Data extracted from a collection
>>>>>

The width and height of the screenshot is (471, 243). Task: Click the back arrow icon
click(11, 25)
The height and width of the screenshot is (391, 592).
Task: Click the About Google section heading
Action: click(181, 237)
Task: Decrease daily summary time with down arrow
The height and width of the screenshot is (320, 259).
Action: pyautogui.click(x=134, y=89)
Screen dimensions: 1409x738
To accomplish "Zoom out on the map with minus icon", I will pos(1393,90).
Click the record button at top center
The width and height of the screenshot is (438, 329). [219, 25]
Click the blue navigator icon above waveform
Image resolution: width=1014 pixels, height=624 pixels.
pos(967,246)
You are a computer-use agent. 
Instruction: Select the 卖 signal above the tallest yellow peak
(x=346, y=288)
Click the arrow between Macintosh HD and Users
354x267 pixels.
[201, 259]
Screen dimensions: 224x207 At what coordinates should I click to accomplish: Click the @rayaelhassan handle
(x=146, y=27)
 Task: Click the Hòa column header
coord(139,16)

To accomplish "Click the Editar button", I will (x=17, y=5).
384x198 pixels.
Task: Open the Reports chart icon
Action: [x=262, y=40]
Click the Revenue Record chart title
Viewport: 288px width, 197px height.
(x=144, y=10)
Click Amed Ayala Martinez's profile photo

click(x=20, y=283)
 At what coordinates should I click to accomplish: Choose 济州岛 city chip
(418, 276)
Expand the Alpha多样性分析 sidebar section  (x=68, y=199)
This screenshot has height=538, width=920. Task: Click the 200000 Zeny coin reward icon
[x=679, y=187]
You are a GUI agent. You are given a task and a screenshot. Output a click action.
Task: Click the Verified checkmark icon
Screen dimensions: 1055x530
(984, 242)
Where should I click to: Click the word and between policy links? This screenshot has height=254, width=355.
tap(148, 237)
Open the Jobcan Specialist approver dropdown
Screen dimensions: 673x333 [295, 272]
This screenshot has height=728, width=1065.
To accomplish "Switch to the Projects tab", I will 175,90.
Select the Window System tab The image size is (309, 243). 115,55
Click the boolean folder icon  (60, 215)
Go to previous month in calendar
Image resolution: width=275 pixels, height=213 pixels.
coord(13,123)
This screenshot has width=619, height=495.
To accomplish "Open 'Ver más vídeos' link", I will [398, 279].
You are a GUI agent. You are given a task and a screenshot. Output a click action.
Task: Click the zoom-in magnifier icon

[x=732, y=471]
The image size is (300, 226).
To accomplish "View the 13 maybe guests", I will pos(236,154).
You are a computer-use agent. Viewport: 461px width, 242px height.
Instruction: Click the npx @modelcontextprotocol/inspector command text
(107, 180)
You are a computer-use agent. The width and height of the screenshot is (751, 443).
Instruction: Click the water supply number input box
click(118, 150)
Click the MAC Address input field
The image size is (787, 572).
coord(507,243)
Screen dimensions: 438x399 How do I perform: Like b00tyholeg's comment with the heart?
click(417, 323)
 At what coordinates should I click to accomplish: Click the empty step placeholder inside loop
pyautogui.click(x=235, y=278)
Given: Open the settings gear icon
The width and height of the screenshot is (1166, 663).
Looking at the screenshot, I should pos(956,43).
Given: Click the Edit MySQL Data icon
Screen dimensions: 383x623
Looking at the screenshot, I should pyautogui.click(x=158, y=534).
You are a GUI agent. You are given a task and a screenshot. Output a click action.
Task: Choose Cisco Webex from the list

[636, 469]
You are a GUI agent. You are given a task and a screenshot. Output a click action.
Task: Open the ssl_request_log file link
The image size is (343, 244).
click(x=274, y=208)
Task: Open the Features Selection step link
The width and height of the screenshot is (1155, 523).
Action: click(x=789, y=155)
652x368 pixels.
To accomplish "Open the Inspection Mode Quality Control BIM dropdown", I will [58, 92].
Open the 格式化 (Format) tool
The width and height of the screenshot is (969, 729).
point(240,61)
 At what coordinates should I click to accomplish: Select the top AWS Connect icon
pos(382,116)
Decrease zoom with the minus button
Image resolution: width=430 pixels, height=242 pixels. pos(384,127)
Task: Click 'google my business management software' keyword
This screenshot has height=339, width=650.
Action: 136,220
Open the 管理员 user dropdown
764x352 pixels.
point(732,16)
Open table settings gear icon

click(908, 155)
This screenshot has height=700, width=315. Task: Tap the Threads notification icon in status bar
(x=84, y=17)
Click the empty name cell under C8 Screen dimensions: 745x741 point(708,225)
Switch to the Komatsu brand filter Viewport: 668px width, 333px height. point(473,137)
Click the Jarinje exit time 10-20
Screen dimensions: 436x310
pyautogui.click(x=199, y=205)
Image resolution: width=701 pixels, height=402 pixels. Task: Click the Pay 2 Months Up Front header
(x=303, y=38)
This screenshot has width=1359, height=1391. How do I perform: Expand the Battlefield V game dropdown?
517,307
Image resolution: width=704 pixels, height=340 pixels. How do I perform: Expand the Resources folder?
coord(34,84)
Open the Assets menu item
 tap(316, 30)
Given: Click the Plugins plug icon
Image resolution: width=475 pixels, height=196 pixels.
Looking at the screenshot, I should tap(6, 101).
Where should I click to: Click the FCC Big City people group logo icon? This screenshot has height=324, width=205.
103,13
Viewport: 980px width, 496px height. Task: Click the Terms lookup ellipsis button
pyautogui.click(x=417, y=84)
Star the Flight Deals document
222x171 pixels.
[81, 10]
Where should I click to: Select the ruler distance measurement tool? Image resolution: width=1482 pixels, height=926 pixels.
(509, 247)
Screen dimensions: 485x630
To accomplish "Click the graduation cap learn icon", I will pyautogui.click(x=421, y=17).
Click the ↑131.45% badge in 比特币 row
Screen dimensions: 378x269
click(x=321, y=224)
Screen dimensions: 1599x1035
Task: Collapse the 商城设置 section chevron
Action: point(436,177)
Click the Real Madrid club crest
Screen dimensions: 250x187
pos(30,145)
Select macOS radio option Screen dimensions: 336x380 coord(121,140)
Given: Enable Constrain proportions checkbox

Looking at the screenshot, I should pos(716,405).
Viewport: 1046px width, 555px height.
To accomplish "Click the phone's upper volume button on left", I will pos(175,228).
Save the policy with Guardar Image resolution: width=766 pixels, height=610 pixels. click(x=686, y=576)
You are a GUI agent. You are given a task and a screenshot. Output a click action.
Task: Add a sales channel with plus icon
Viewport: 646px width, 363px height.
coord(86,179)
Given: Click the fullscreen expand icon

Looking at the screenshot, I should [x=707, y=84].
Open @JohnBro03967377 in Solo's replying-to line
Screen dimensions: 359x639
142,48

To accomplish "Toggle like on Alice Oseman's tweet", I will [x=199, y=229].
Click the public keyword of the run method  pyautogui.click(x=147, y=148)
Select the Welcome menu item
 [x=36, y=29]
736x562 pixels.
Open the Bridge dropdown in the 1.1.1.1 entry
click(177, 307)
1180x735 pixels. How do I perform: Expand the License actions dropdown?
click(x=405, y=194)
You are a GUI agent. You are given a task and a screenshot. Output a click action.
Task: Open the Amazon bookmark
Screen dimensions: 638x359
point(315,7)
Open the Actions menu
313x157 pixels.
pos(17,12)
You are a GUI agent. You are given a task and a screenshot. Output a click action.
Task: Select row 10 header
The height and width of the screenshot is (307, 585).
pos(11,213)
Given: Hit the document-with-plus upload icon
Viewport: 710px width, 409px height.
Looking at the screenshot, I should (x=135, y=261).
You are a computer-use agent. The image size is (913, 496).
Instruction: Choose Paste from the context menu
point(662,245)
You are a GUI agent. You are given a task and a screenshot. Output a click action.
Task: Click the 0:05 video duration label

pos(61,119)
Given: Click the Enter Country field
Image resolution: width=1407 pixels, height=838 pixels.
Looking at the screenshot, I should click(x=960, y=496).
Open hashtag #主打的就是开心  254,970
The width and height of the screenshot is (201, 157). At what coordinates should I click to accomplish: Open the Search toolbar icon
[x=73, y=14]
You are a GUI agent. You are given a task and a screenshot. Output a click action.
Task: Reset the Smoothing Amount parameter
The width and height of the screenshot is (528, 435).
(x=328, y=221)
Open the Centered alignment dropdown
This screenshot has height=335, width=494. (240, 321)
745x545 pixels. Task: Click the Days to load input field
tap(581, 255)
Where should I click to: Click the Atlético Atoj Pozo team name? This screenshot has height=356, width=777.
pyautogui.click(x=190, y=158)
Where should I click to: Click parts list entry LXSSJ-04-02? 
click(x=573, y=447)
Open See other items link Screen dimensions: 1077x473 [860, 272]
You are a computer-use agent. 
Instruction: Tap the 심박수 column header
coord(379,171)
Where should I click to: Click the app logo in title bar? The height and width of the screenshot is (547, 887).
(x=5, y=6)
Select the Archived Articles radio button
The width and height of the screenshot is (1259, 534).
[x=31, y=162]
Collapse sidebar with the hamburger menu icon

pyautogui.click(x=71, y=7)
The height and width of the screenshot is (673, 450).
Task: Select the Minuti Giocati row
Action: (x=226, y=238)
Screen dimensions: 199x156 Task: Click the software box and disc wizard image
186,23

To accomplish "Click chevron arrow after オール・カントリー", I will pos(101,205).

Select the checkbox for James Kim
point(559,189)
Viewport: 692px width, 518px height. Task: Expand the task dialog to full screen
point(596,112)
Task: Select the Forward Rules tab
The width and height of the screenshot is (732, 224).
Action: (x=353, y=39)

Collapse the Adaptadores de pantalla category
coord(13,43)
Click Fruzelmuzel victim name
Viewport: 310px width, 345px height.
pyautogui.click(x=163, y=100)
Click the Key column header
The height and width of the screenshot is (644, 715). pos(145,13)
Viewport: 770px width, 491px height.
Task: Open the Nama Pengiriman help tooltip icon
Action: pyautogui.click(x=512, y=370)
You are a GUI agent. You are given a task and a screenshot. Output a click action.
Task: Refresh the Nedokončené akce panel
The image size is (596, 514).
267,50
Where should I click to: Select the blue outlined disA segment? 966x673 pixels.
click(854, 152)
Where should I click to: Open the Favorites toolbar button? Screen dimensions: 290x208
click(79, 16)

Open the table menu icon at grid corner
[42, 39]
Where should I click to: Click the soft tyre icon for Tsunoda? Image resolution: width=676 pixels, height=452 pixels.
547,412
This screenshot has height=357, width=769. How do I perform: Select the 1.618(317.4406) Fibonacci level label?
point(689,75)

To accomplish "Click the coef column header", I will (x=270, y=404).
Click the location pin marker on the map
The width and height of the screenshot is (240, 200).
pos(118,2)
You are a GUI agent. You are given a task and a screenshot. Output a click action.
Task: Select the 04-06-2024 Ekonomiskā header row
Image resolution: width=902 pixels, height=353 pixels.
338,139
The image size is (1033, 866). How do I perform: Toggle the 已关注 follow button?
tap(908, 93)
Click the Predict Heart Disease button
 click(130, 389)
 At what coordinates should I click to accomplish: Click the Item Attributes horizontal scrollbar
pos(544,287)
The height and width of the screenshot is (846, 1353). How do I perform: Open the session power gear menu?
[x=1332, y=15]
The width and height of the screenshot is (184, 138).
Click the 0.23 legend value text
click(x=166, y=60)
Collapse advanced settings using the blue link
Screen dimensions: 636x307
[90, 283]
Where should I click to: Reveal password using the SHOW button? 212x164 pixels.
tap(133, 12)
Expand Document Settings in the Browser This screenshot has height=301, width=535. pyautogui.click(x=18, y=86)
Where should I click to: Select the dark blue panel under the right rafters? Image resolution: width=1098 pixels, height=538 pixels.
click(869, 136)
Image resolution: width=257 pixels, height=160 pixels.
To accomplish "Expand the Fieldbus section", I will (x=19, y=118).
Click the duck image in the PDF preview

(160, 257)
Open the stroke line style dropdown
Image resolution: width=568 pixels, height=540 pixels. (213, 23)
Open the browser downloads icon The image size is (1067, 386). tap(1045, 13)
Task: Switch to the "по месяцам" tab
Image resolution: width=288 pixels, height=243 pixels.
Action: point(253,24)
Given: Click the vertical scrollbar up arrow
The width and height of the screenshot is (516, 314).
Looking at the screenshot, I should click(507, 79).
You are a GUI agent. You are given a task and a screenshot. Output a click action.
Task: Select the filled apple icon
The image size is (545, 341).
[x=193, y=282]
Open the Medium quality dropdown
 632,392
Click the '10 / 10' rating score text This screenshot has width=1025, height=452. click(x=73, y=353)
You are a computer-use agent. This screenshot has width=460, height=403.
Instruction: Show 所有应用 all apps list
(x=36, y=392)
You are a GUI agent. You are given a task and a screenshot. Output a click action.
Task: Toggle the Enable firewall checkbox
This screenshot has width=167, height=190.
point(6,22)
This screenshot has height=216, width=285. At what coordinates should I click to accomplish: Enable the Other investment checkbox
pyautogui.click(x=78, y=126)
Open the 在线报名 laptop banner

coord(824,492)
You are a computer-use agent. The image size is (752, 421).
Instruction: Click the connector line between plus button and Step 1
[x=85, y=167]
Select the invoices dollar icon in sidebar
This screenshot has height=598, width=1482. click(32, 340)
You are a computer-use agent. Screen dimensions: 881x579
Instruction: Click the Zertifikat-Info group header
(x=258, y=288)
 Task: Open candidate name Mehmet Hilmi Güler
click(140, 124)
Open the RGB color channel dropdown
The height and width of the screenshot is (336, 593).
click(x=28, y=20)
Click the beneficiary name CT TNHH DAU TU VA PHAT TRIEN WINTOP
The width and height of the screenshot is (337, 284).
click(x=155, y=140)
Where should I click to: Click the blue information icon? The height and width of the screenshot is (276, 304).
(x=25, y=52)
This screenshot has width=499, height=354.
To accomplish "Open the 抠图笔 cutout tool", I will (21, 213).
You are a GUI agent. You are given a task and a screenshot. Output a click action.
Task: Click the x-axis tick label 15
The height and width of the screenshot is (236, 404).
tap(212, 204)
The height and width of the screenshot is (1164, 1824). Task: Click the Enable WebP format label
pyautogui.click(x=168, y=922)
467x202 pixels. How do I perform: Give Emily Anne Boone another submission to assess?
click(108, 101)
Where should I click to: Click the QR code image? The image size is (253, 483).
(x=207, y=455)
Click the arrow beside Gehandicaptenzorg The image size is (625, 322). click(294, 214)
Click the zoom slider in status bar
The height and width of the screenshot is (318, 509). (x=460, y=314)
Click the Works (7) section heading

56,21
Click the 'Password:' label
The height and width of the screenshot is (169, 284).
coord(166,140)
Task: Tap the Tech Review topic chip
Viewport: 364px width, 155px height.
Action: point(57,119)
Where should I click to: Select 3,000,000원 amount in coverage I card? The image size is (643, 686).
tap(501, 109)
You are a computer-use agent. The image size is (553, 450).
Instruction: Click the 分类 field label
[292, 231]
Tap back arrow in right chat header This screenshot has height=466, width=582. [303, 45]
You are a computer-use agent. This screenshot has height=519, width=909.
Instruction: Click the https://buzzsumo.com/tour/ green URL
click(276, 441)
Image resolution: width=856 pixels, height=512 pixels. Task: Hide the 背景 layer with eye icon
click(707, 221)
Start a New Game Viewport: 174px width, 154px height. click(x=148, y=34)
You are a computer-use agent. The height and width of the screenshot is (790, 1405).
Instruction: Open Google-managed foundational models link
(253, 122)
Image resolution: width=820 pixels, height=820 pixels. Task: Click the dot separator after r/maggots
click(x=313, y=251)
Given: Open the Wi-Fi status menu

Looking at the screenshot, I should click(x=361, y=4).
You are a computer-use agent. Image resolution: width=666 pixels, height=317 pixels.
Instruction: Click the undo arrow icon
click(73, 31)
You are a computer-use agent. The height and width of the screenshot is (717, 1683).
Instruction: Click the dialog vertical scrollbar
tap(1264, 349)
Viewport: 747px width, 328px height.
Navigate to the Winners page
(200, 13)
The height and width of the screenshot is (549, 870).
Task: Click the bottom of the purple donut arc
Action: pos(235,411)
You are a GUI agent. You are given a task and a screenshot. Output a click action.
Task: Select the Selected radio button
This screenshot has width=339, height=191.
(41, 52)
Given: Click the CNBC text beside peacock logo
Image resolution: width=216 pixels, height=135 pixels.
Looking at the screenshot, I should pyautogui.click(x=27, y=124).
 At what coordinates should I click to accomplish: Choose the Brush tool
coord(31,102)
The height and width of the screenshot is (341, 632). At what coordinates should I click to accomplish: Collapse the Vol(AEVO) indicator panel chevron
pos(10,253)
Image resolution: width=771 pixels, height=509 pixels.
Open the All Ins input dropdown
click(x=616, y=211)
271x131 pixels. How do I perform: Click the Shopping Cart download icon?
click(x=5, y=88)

<<<<<

— What needs to be done —
The response must consist solely of the lines from the first line of the entries through the line containing "Screen dimensions: 1409x738", repeated exactly.

— Result below —
The width and height of the screenshot is (471, 243). Task: Click the back arrow icon
click(11, 25)
The height and width of the screenshot is (391, 592).
Task: Click the About Google section heading
Action: click(181, 237)
Task: Decrease daily summary time with down arrow
The height and width of the screenshot is (320, 259).
Action: pyautogui.click(x=134, y=89)
Screen dimensions: 1409x738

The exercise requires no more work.